Tres manifestaciones

A diferencia de aquel día, ayer las manifestaciones en Leipzig fueron más dispersas y quedaron diferenciadas. La más multitudinaria fue la de los antifascistas, que llenaban con miles de personas la plaza central que el 7 de noviembre había quedado desbordada. Todos traían mascarilla y eran jóvenes, una parte de la población que los medios han criticado acusándolos de no seguir las normas y de celebrar fiestas descontroladas. Esta vez la policía fue ampliando el perímetro de la manifestación para poder garantizar las distancias de seguridad y evitar que se repitieran las aglomeraciones y los enfrentamientos.

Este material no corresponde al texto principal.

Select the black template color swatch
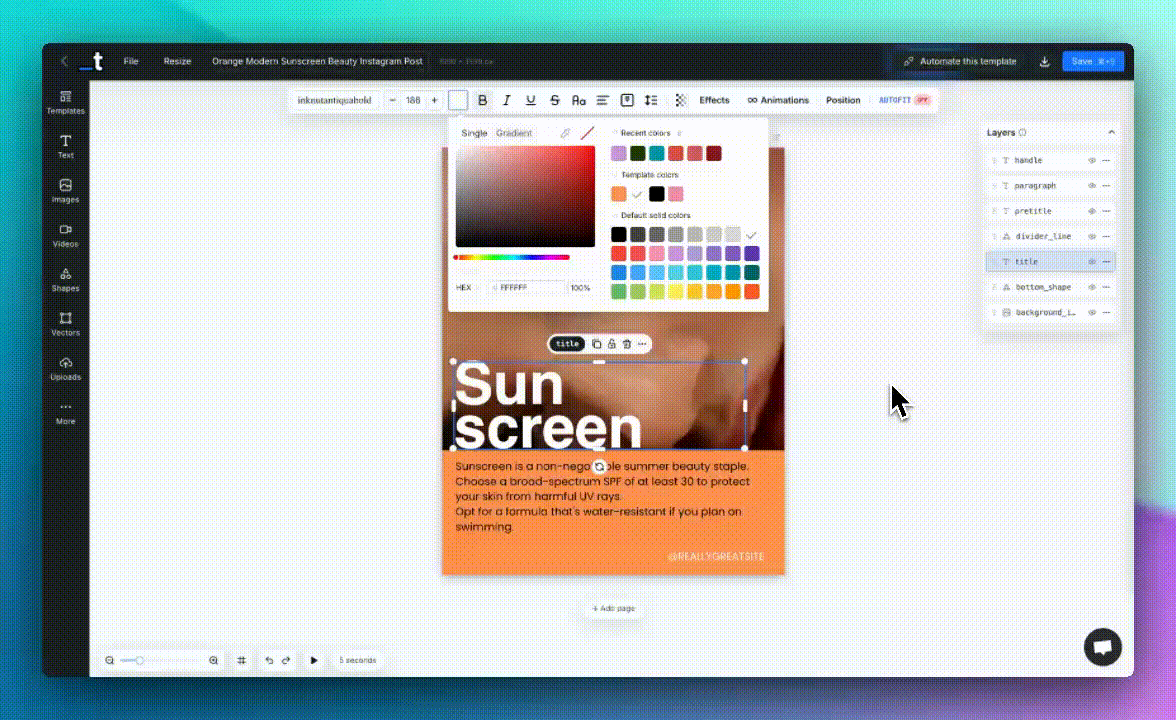Viewport: 1176px width, 720px height. pos(657,194)
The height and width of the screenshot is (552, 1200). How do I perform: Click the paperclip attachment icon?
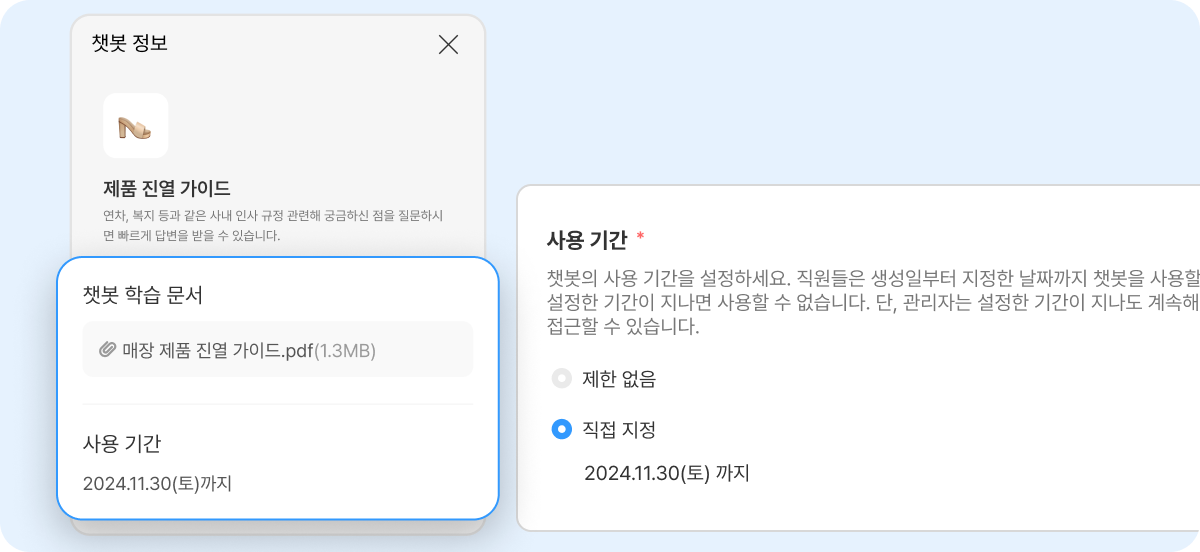[107, 350]
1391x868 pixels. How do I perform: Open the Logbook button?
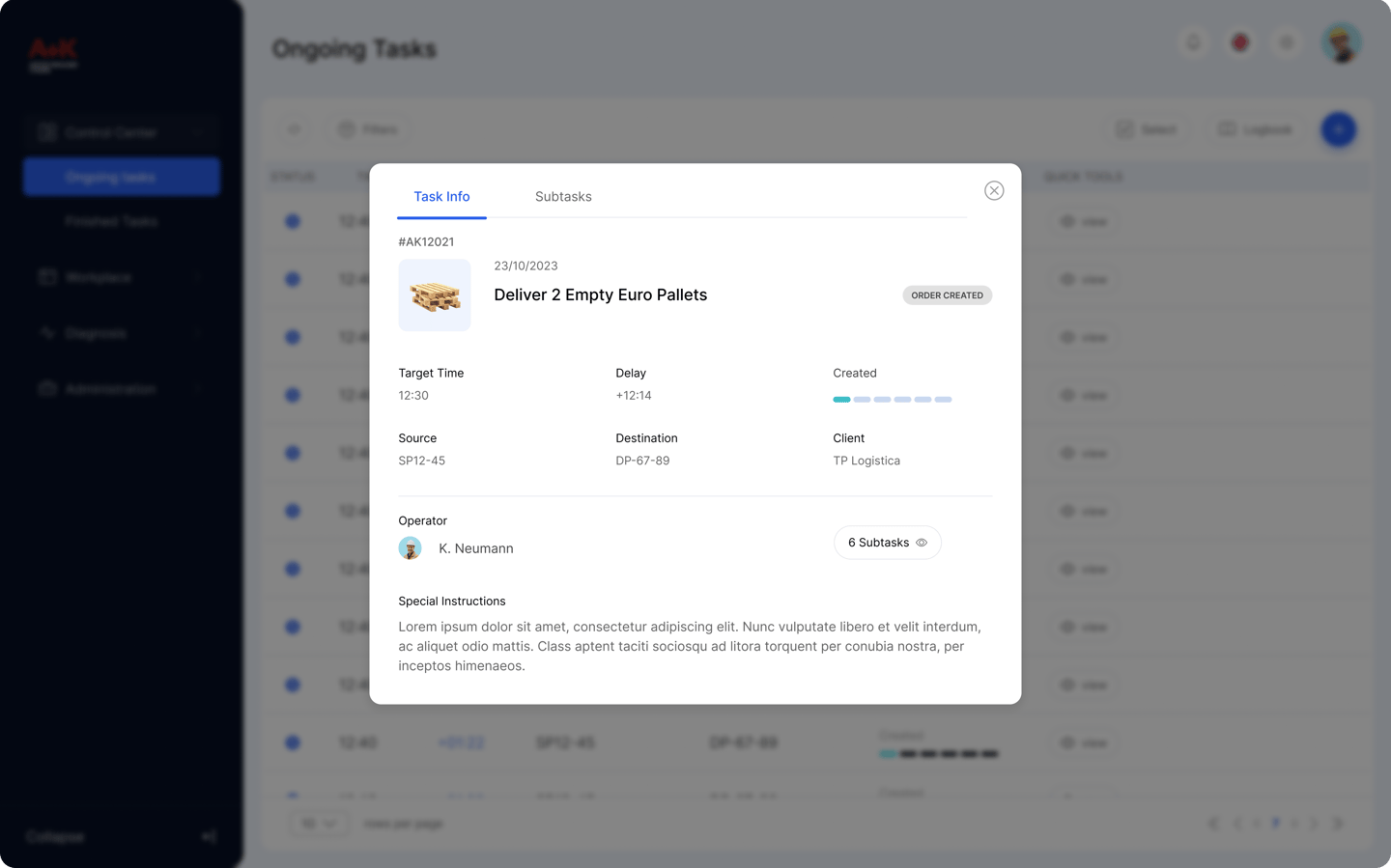[1254, 129]
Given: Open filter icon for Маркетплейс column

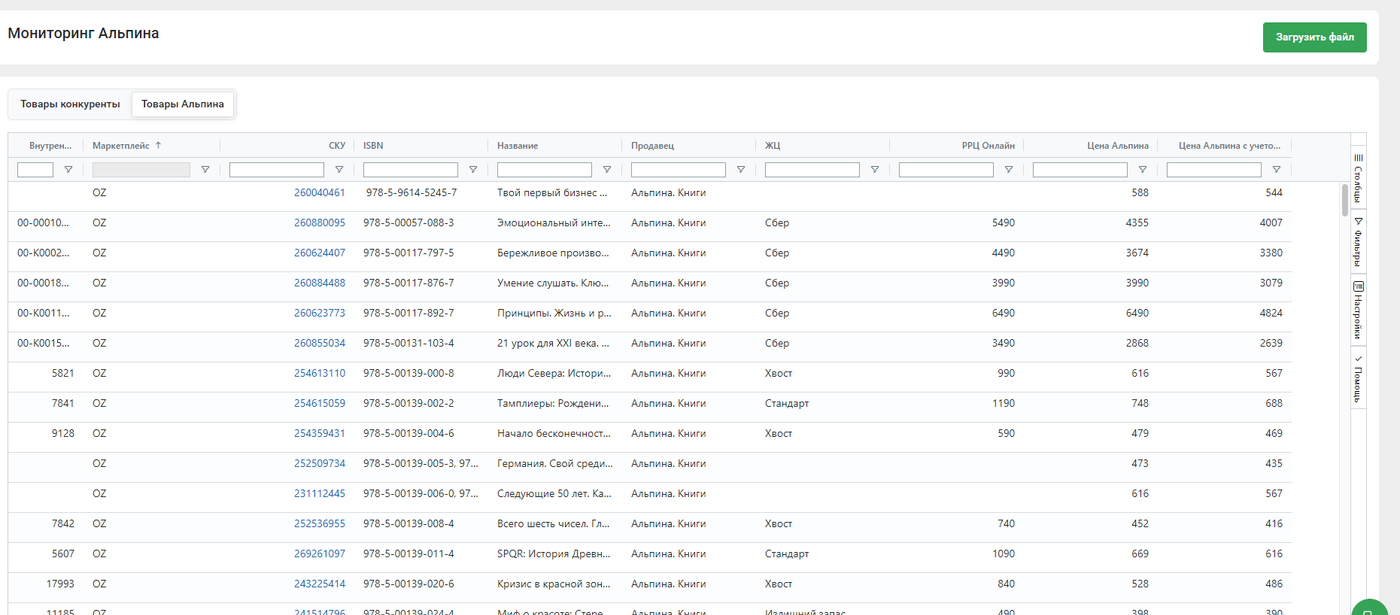Looking at the screenshot, I should click(205, 170).
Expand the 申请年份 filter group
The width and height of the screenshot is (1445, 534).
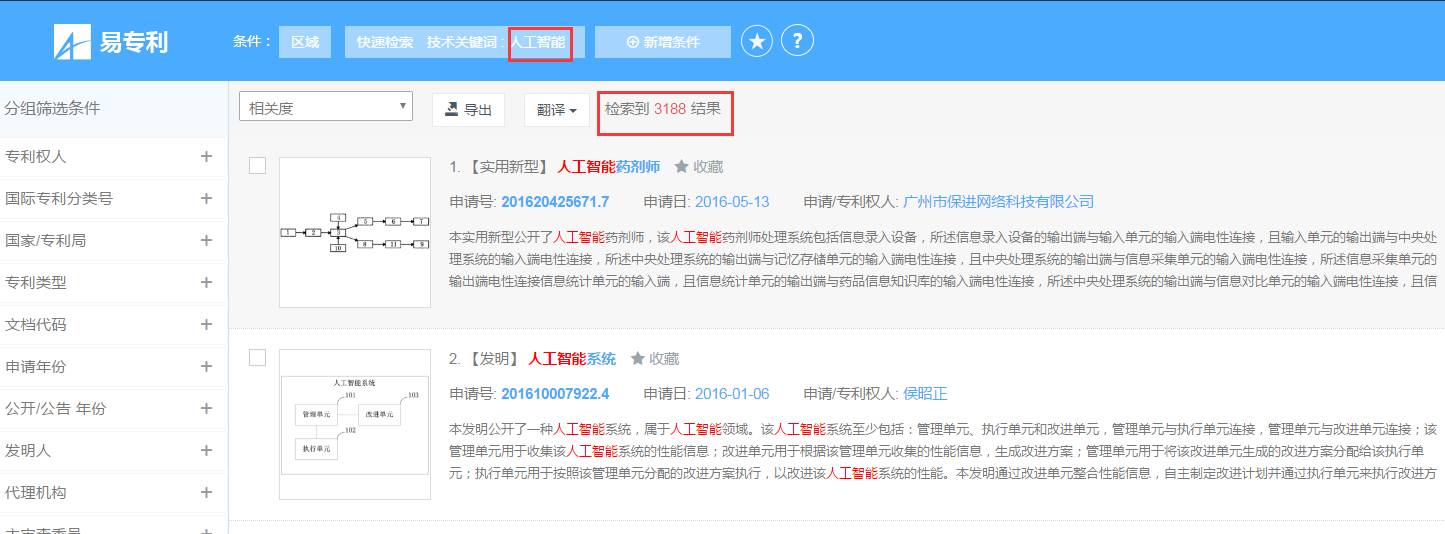206,367
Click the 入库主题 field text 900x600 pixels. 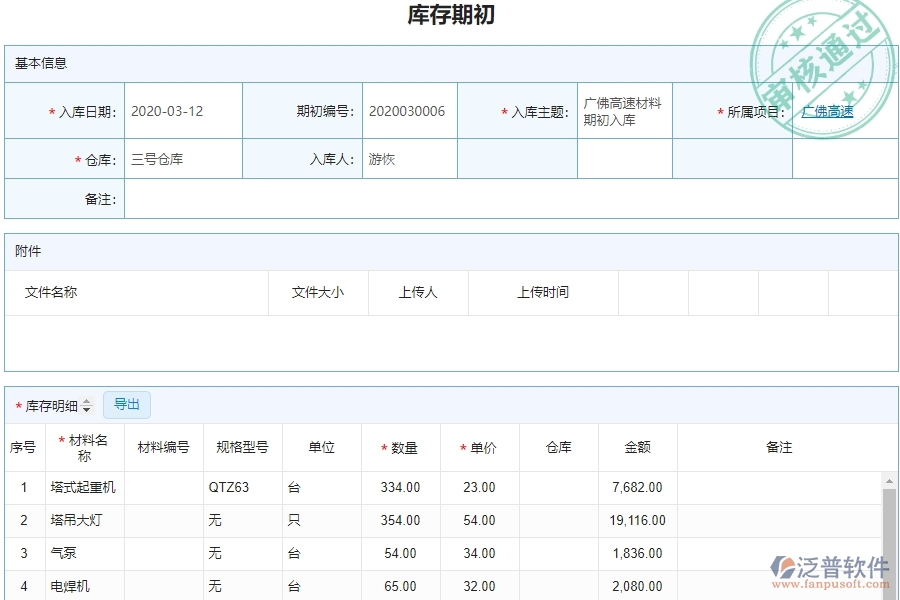[x=622, y=111]
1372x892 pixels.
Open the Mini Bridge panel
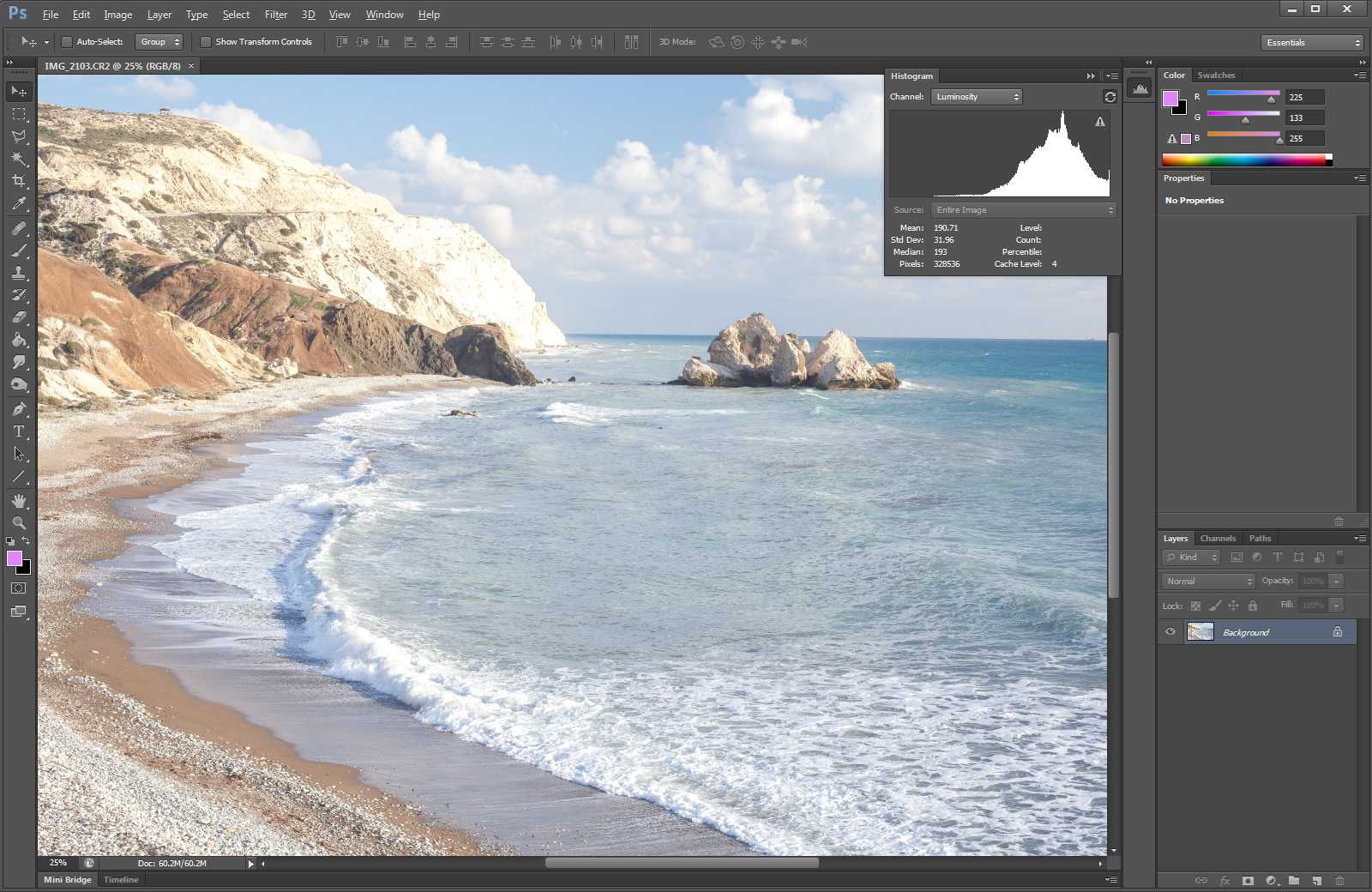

“¡Ponte la mascarilla o eres un nazi!”, “Traéis carteles con forma de corazón, pero de este modo matáis a mucha gente”, gritan los antifascistas cuando, dado un momento, se encuentran, primero, con la cadena pacífica anticovid y, después, con otra de las manifestaciones multitudinarias de ayer: la de los neonazis. En esta domina el vestuario de marcas de extrema derecha y ondean banderas del tiempo del káiser, un símbolo de ultraderecha. Reclaman libertad y acusan al gobierno de dictadura. Los que ya están fichados desaparecen en un momento dado escoltados discretamente por la policía. Sajonia, el land al cual pertenece Leipzig, se considera uno de los bastiones de la extrema derecha más radical.

Desacuerdo político

La tensión en la calle se vive también a nivel institucional: cinco horas de reunión entre Merkel y los presidentes regionales esta semana acabaron sin ningún acuerdo sobre las nuevas medidas anticovid. El partido ultra Alternativa para Alemania es quien por ahora mira de llevarse los votos de los que se manifiestan contra las restricciones. Según las encuestas, más del 60% de los alemanes están satisfechos con la política de la cancillera, una cifra inferior a la de hace unos meses. Dentro de menos de un año hay elecciones parlamentarias: Merkel no se presentará y por ahora no hay ningún candidato favorito claro.